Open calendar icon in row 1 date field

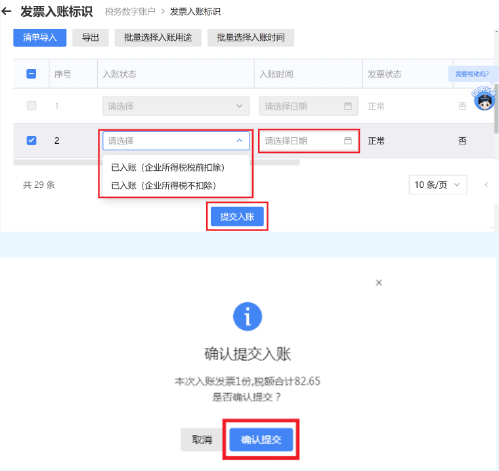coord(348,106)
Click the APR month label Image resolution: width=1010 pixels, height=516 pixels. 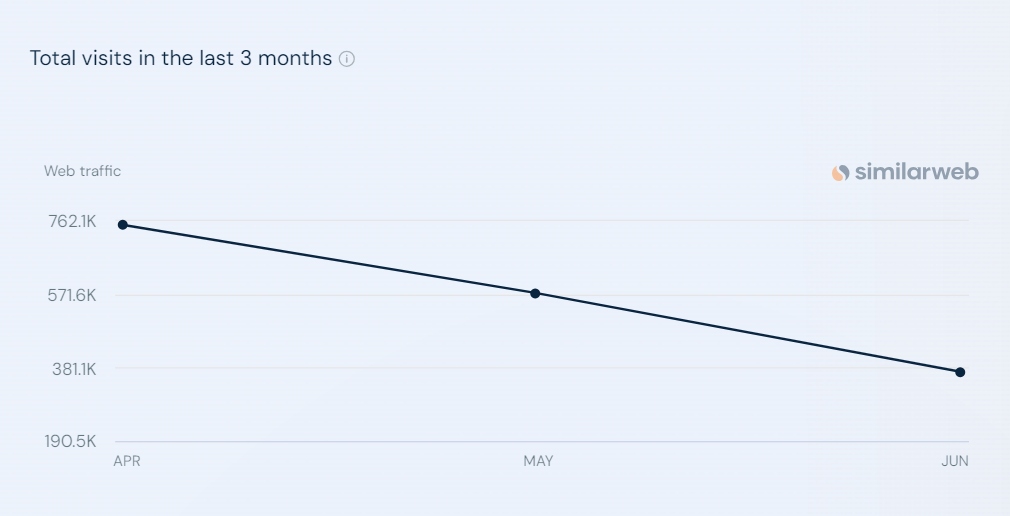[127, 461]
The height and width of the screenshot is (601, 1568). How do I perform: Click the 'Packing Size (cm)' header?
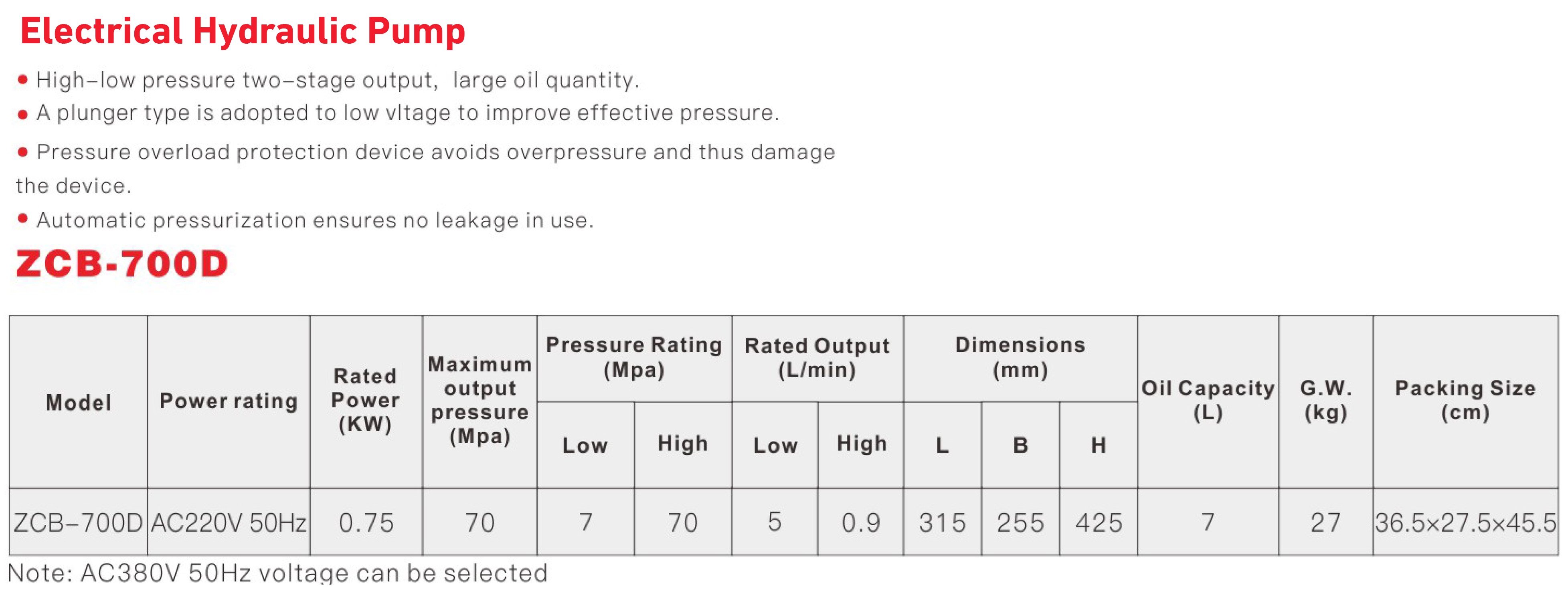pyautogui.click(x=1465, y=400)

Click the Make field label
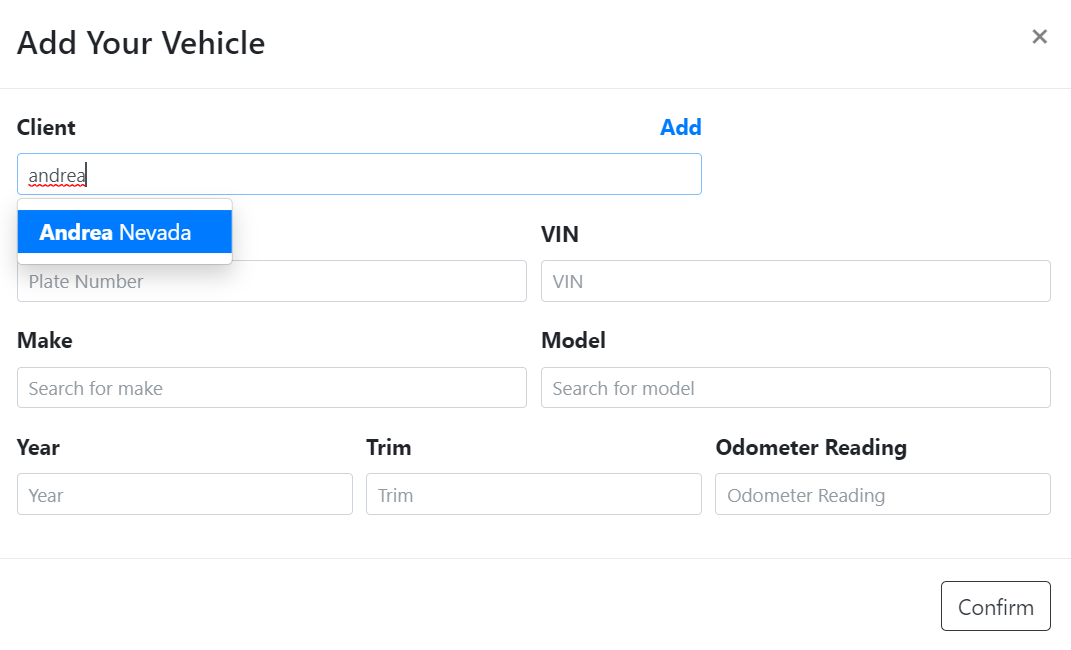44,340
________
- Set task
Rewrite the listing, starting at the line that has "The height and" and continuing through its end, with "header" changed to "column heading" and nothing else altered. Leave the pictures out.

- Finished task
The height and width of the screenshot is (601, 1568). How do I perform: Click the 'Packing Size (cm)' column heading?
pyautogui.click(x=1465, y=400)

Click the Make field label
44,340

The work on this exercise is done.